Als vor einigen Wochen Sinabelkirchen unter Wasser stand, hat sich wieder der Geist der Gemeinde gezeigt. "Alle haben mitgeholfen", erzählt sie. Binnen zehn Tagen war das Freibad geräumt und gereinigt, die Feuerwehren aus den umliegenden Ortschaften halfen mit, Jugendliche befreiten einen Zaun vom Schlamm, schaufelten Schotter. "Und kein Einziger hat geschimpft, so viele haben gefragt, ob sie helfen können", sagt Groß. "Hut ab." Am Sonntag stimmten dann 40 Prozent für die FPÖ, doppelt so viele wie 2009.
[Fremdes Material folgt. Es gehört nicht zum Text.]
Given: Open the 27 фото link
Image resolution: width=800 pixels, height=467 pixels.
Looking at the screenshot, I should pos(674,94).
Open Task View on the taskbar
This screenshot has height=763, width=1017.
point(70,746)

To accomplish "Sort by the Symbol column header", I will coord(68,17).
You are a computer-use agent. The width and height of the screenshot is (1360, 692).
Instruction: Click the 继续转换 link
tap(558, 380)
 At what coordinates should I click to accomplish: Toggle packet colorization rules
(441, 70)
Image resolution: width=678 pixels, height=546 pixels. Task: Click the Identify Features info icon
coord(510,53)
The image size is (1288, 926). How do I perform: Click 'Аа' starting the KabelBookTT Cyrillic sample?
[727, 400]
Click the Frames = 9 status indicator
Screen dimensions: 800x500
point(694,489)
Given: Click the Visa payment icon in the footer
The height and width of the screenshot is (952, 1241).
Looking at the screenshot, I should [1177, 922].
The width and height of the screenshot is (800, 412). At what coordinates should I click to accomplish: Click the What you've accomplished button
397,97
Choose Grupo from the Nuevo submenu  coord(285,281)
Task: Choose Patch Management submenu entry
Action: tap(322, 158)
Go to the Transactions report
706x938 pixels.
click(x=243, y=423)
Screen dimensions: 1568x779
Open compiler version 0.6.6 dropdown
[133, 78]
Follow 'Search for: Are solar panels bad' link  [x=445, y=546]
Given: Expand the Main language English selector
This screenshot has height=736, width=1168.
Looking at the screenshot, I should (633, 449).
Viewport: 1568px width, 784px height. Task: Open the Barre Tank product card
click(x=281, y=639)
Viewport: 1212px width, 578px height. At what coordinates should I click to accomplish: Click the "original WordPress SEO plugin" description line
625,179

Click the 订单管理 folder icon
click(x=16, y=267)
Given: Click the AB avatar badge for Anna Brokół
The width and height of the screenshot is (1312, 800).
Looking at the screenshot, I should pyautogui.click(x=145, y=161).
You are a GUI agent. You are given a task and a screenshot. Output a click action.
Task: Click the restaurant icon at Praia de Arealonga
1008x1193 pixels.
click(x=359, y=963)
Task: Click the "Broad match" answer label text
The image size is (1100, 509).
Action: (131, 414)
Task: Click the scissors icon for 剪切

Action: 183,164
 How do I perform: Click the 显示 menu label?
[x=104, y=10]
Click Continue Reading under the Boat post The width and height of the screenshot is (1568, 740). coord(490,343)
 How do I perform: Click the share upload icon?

Schon bei der Nationalratswahl ist Sinabelkirchen auf einmal blau gewesen, nun ist die Umfärbung sogar noch deutlicher ausgefallen. "Es macht mich sehr nachdenklich, warum so viele auf diese Seite gehen." Ingrid Groß steht vor einem Rätsel. Und damit ist sie nicht allein. Eigentlich kann niemand so recht erklären, warum die Steiermark derzeit so wählt, wie sie wählt, und im Bezirk Weiz heißt das vor allem: freiheitlich.
Vorzeigemodell Sinabelkirchen
Auf der Suche nach Erklärungen, warum die FPÖ in der Steiermark derart massive Zugewinne verzeichnet, landet man schnell bei Schlagworten, die die politische Diskussion in der Steiermark seit Jahren prägen: Reformpartnerschaft, Gemeindefusionen, Strukturwandel, Abwanderung.
Doch mit diesen Schablonen kommt man in Sinabelkirchen nicht weit. "Die Gemeindefusion hatten wir schon 1968", sagt Groß. "Damals hatten wir fünf Feuerwehren und die haben wir heute noch. Wir sind ein Vorzeigemodell, was man zusammen erreichen kann."
Das Vereinsleben ist rege, die Arbeitslosigkeit lag 2011, inmitten der Krise, bei 3,4 Prozent. Und Sinabelkirchen ist auch nicht von Abwanderung betroffen, im Gegenteil: Die Gemeinde wächst, und sie hat auch neue Betriebe anlocken können, der Ausländeranteil ist sehr niedrig.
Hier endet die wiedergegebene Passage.